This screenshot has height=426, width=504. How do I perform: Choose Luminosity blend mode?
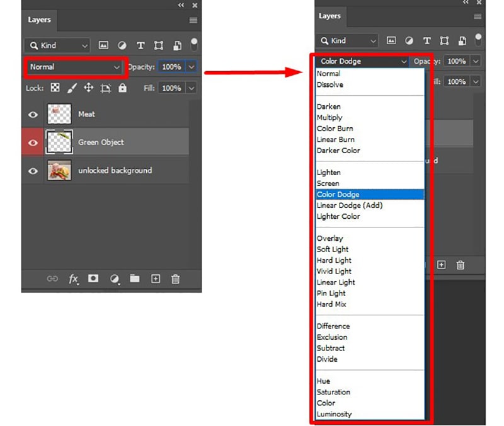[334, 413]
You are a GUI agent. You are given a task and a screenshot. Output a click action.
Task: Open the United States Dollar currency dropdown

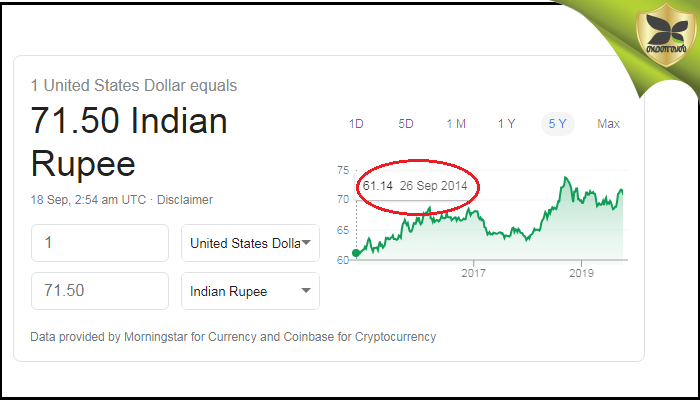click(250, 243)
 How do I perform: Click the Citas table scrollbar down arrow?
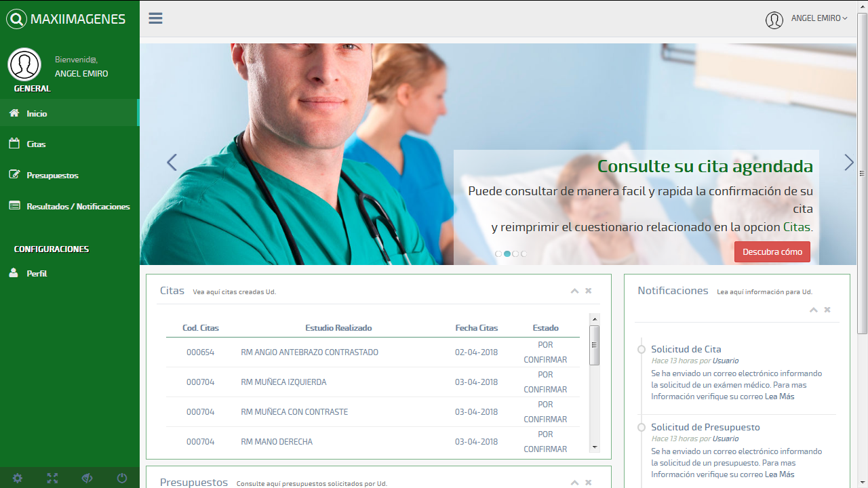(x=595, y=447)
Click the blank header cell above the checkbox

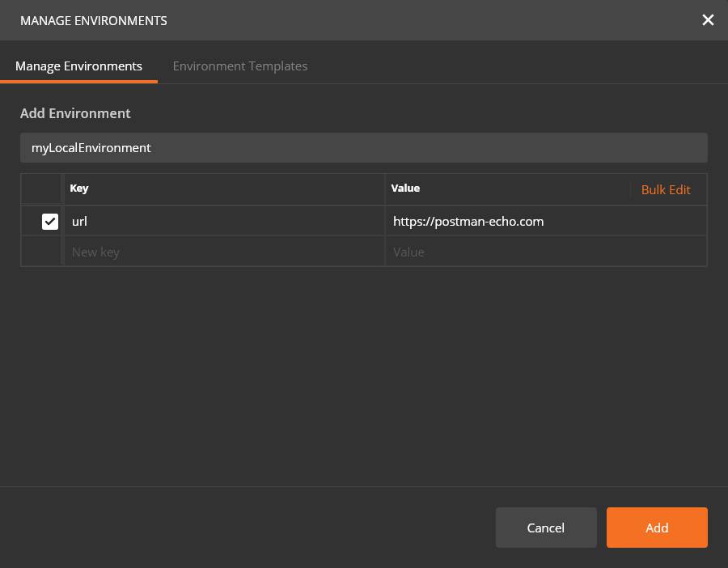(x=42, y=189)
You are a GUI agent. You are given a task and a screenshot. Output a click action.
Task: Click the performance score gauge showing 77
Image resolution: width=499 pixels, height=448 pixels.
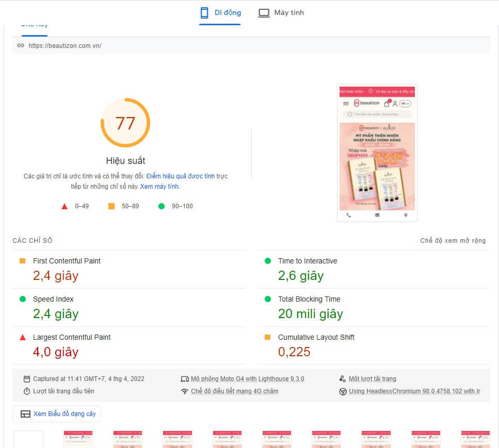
::::::::::
◆ Problem to solve
From the first line to the last, set down the records word for word and drop the images.

◆ Reply
This screenshot has height=426, width=504. How do I perform: Choose Luminosity blend mode?
[334, 413]
You are a GUI agent. You are given a task and a screenshot. Output a click action.
Task: Open the United States Dollar currency dropdown

click(250, 243)
 How do I perform: Click the Citas table scrollbar down arrow?
(x=595, y=447)
Click the blank header cell above the checkbox

(x=42, y=189)
You are a GUI agent. You are given a task and a screenshot. Output a click action.
Task: Click the performance score gauge showing 77
Image resolution: width=499 pixels, height=448 pixels.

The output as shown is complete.